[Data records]
========================

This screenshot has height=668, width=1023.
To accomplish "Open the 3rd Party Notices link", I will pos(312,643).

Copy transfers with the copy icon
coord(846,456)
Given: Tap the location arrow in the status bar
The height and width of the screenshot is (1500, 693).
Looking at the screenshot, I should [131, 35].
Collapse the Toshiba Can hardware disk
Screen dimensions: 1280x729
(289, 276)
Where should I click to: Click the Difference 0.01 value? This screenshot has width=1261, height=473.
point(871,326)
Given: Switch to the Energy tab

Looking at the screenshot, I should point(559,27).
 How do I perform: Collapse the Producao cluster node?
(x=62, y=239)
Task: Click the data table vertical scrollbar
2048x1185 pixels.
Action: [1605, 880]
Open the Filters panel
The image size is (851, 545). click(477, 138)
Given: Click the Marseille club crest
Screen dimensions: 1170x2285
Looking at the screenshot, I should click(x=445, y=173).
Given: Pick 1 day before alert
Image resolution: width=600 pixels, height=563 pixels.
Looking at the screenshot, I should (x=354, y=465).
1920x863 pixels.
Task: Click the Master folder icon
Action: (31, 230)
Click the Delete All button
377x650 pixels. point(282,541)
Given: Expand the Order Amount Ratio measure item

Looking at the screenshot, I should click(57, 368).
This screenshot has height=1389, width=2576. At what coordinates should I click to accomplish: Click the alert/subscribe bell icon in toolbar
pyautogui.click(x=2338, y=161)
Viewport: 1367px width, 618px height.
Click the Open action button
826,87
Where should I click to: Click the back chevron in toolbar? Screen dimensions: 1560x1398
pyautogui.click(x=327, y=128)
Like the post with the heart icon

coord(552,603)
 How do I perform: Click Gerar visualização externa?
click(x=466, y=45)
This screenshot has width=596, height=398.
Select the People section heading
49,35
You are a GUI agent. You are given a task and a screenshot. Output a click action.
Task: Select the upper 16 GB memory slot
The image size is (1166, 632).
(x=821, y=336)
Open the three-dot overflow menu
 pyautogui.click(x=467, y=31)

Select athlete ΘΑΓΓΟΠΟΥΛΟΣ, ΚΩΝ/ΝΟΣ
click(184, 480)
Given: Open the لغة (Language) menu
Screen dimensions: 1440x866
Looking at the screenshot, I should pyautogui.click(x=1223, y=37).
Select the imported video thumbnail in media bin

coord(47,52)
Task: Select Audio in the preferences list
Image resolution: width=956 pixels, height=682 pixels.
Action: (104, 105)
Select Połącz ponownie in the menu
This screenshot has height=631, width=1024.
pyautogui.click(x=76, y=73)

========================

**Activity**.
Pull out each record as written and restate it exactly.

**Solution to this problem**.
This screenshot has height=668, width=1023.
To accomplish "Open the 3rd Party Notices link", I will pos(312,643).

Copy transfers with the copy icon
coord(846,456)
Given: Tap the location arrow in the status bar
The height and width of the screenshot is (1500, 693).
Looking at the screenshot, I should [131, 35].
Collapse the Toshiba Can hardware disk
Screen dimensions: 1280x729
(289, 276)
Where should I click to: Click the Difference 0.01 value? This screenshot has width=1261, height=473.
point(871,326)
Given: Switch to the Energy tab

Looking at the screenshot, I should point(559,27).
 How do I perform: Collapse the Producao cluster node?
(x=62, y=239)
Task: Click the data table vertical scrollbar
2048x1185 pixels.
Action: [1605, 880]
Open the Filters panel
The image size is (851, 545). click(477, 138)
Given: Click the Marseille club crest
Screen dimensions: 1170x2285
Looking at the screenshot, I should click(x=445, y=173).
Given: Pick 1 day before alert
Image resolution: width=600 pixels, height=563 pixels.
Looking at the screenshot, I should (x=354, y=465).
1920x863 pixels.
Task: Click the Master folder icon
Action: (31, 230)
Click the Delete All button
377x650 pixels. point(282,541)
Given: Expand the Order Amount Ratio measure item

Looking at the screenshot, I should click(57, 368).
This screenshot has height=1389, width=2576. At what coordinates should I click to accomplish: Click the alert/subscribe bell icon in toolbar
pyautogui.click(x=2338, y=161)
Viewport: 1367px width, 618px height.
Click the Open action button
826,87
Where should I click to: Click the back chevron in toolbar? Screen dimensions: 1560x1398
pyautogui.click(x=327, y=128)
Like the post with the heart icon

coord(552,603)
 How do I perform: Click Gerar visualização externa?
click(x=466, y=45)
This screenshot has width=596, height=398.
Select the People section heading
49,35
You are a GUI agent. You are given a task and a screenshot. Output a click action.
Task: Select the upper 16 GB memory slot
The image size is (1166, 632).
(x=821, y=336)
Open the three-dot overflow menu
 pyautogui.click(x=467, y=31)

Select athlete ΘΑΓΓΟΠΟΥΛΟΣ, ΚΩΝ/ΝΟΣ
click(184, 480)
Given: Open the لغة (Language) menu
Screen dimensions: 1440x866
Looking at the screenshot, I should pyautogui.click(x=1223, y=37).
Select the imported video thumbnail in media bin

coord(47,52)
Task: Select Audio in the preferences list
Image resolution: width=956 pixels, height=682 pixels.
Action: (104, 105)
Select Połącz ponownie in the menu
This screenshot has height=631, width=1024.
pyautogui.click(x=76, y=73)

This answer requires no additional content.